### TRY IT
Filter the data for lines with the word "button" and copy those lines.

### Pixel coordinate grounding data
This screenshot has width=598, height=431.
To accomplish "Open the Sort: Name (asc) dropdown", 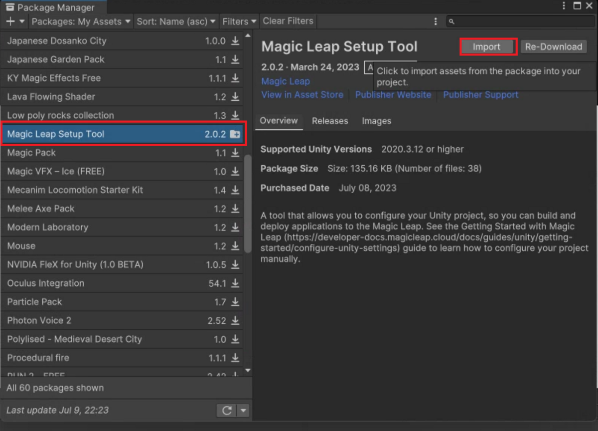I will (x=176, y=21).
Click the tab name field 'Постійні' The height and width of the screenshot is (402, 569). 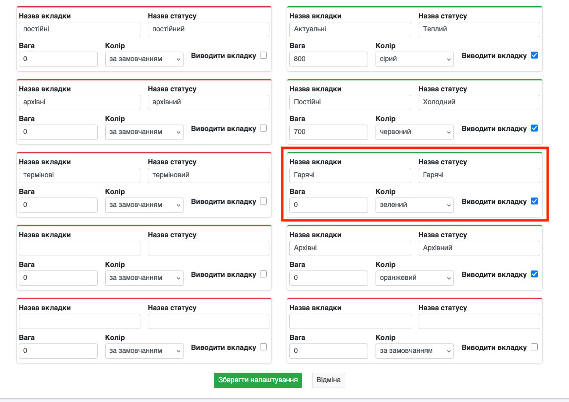click(x=350, y=102)
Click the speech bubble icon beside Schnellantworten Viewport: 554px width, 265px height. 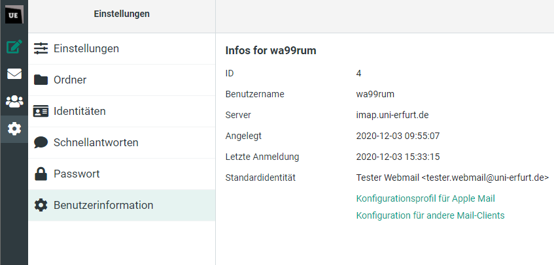[41, 142]

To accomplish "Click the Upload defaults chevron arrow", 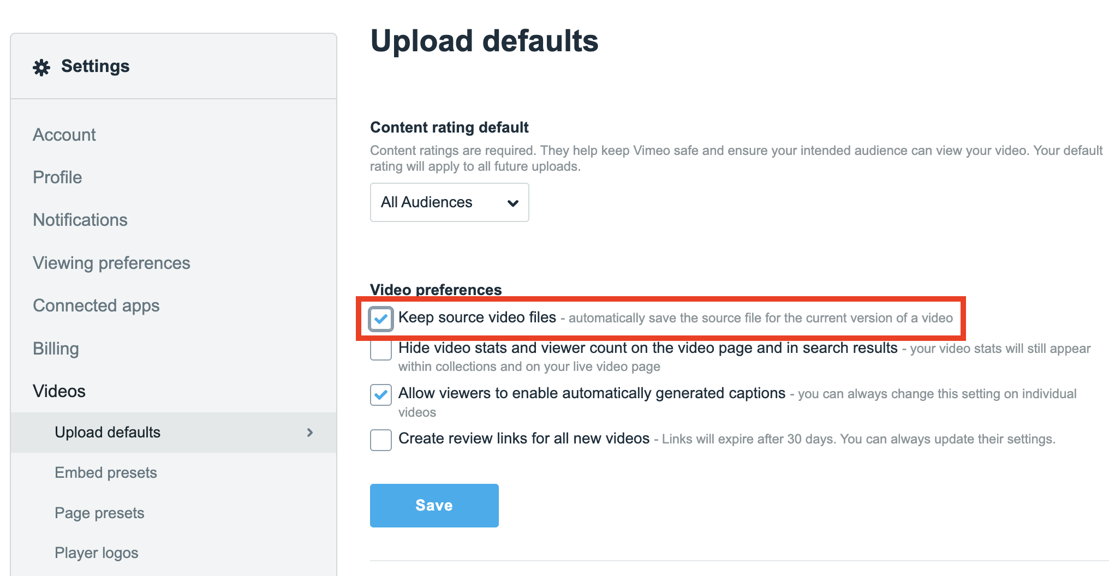I will (310, 433).
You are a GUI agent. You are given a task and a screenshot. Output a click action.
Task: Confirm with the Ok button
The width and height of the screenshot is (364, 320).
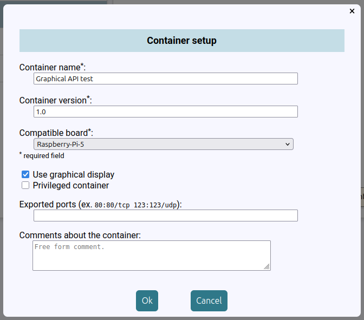(147, 301)
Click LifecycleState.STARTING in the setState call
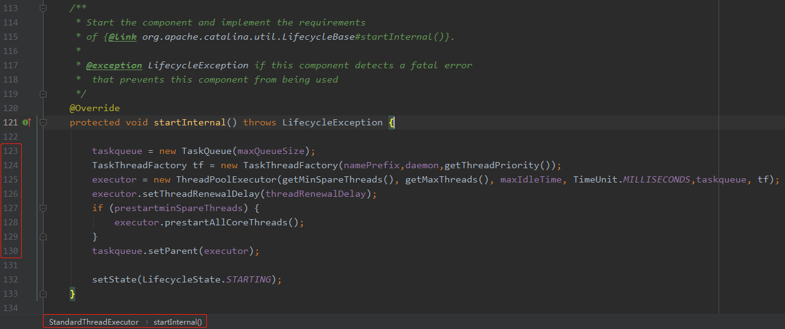The image size is (785, 329). coord(206,279)
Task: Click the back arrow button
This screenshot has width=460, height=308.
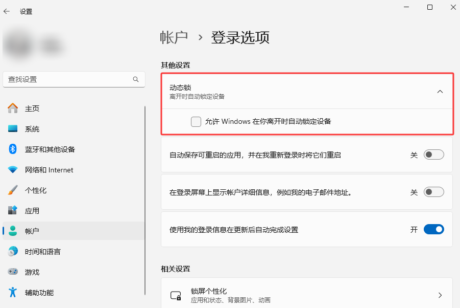Action: pyautogui.click(x=7, y=11)
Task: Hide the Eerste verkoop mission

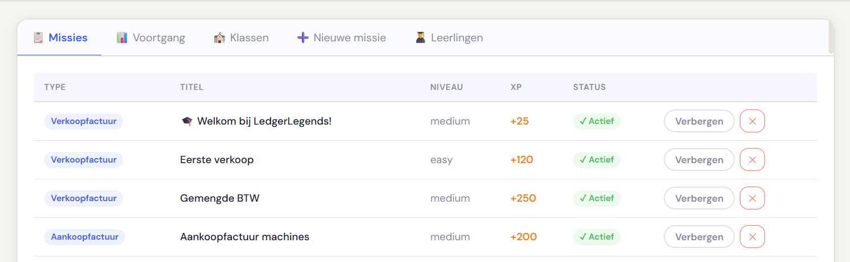Action: click(x=699, y=160)
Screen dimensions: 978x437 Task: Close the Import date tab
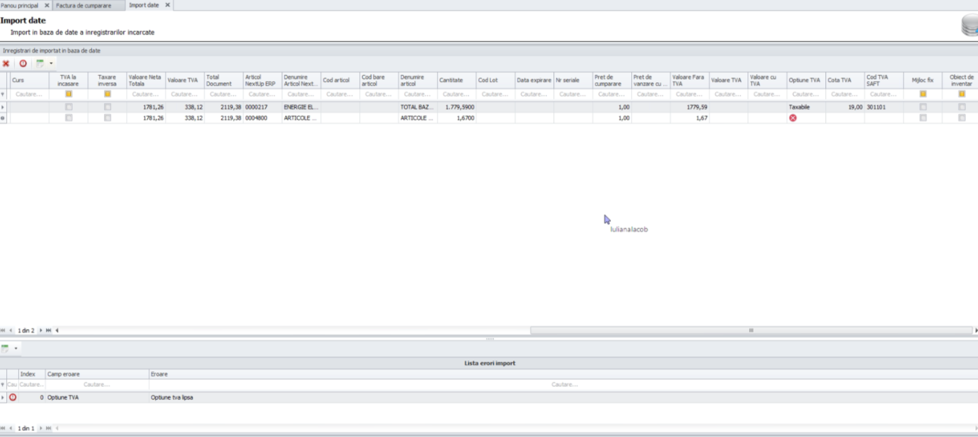pyautogui.click(x=167, y=5)
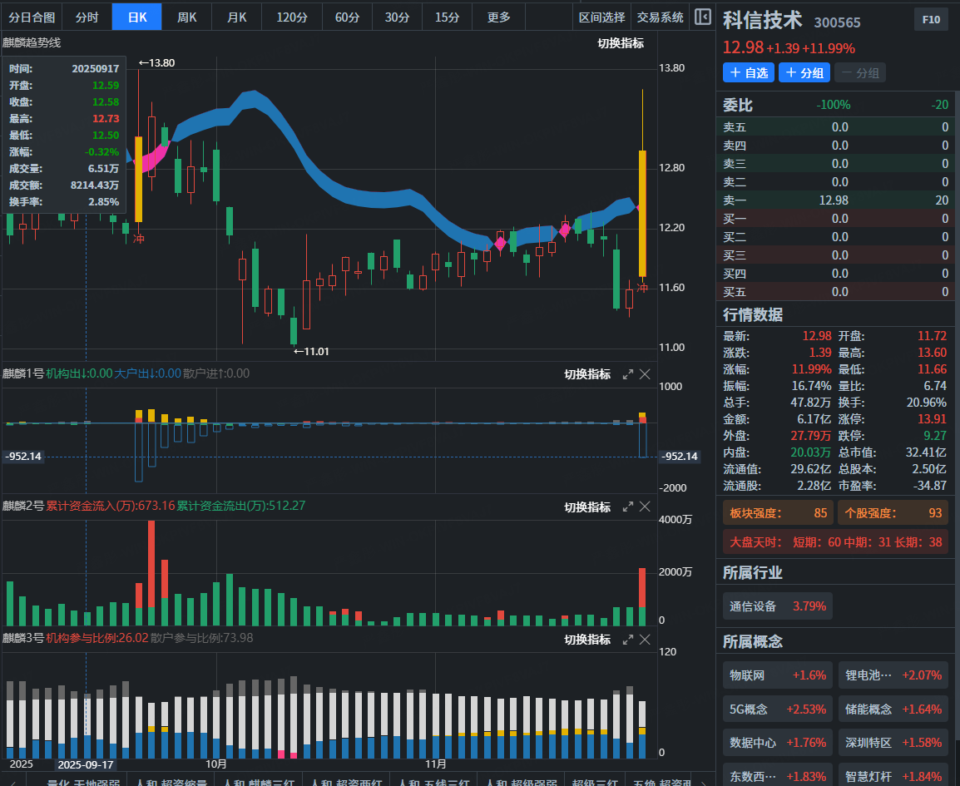This screenshot has width=960, height=786.
Task: Switch to the 周K chart tab
Action: click(x=187, y=17)
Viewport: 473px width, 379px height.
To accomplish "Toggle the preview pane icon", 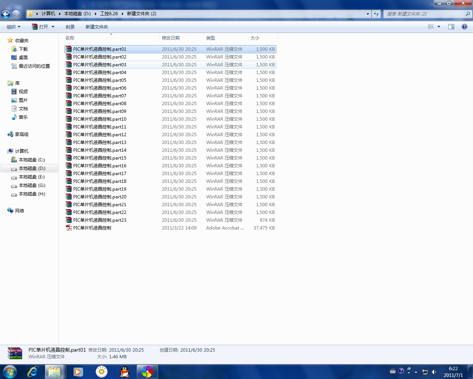I will tap(451, 27).
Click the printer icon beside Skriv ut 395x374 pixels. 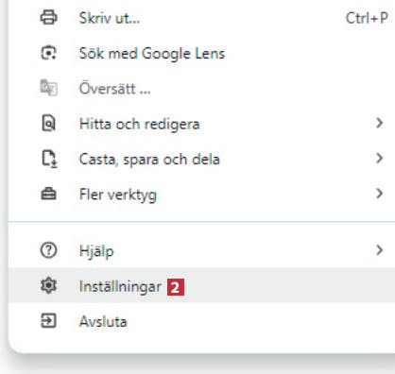click(48, 17)
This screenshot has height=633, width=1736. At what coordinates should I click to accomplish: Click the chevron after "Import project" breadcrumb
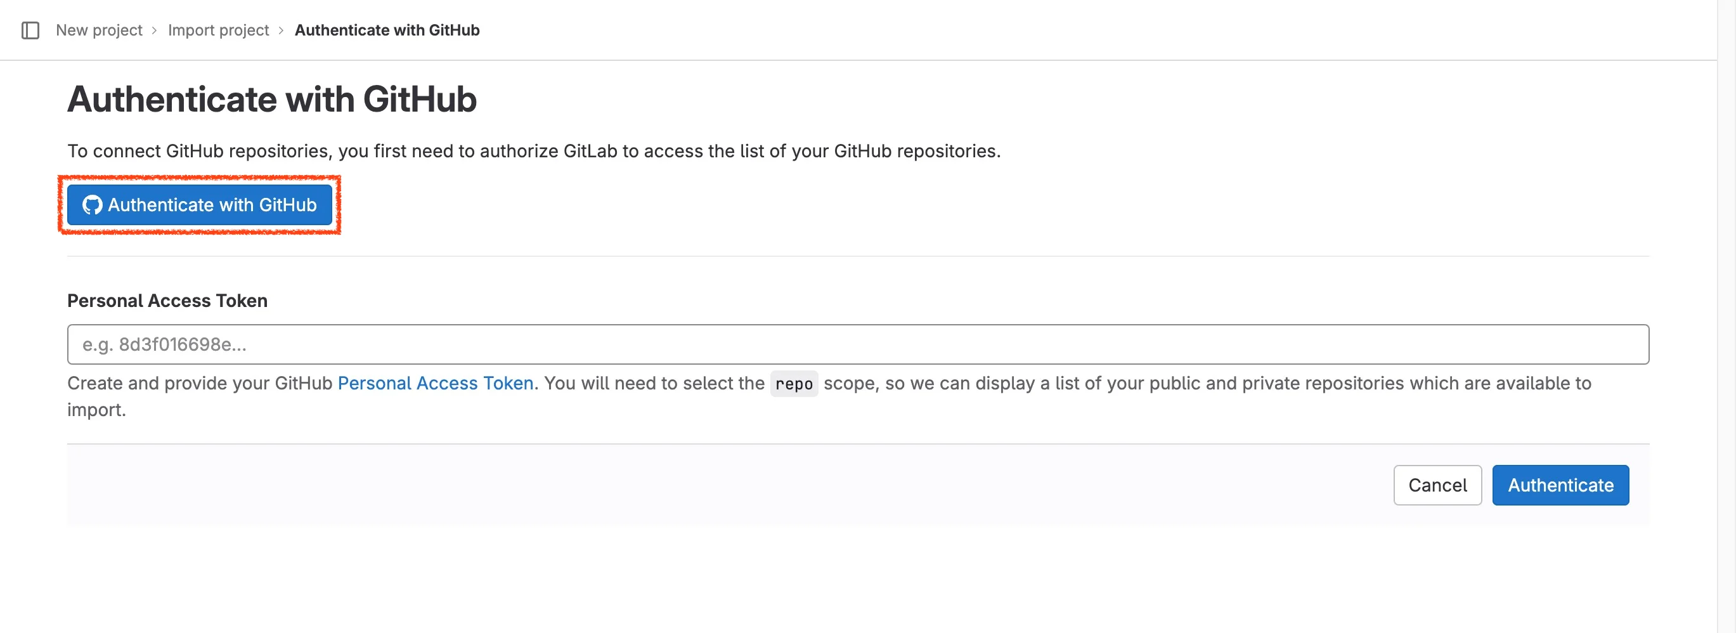(x=281, y=30)
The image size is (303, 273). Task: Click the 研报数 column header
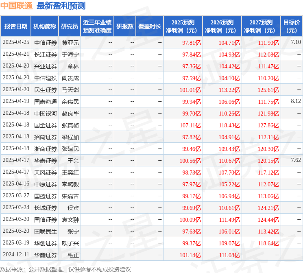(x=125, y=26)
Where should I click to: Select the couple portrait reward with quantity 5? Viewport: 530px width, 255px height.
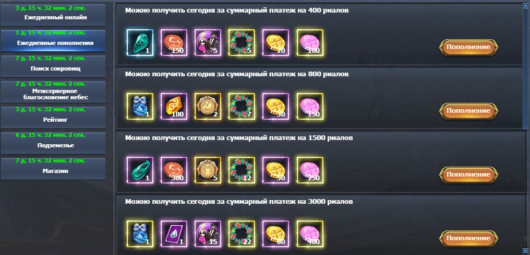click(208, 43)
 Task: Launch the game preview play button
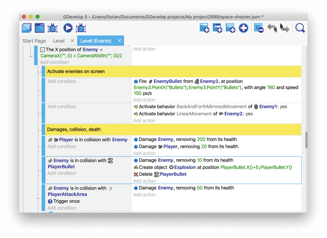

### RESULT FOR THIS EXERCISE
Task: Confirm with the Ok button
Task: Click the back arrow button
 Task: Launch the game preview play button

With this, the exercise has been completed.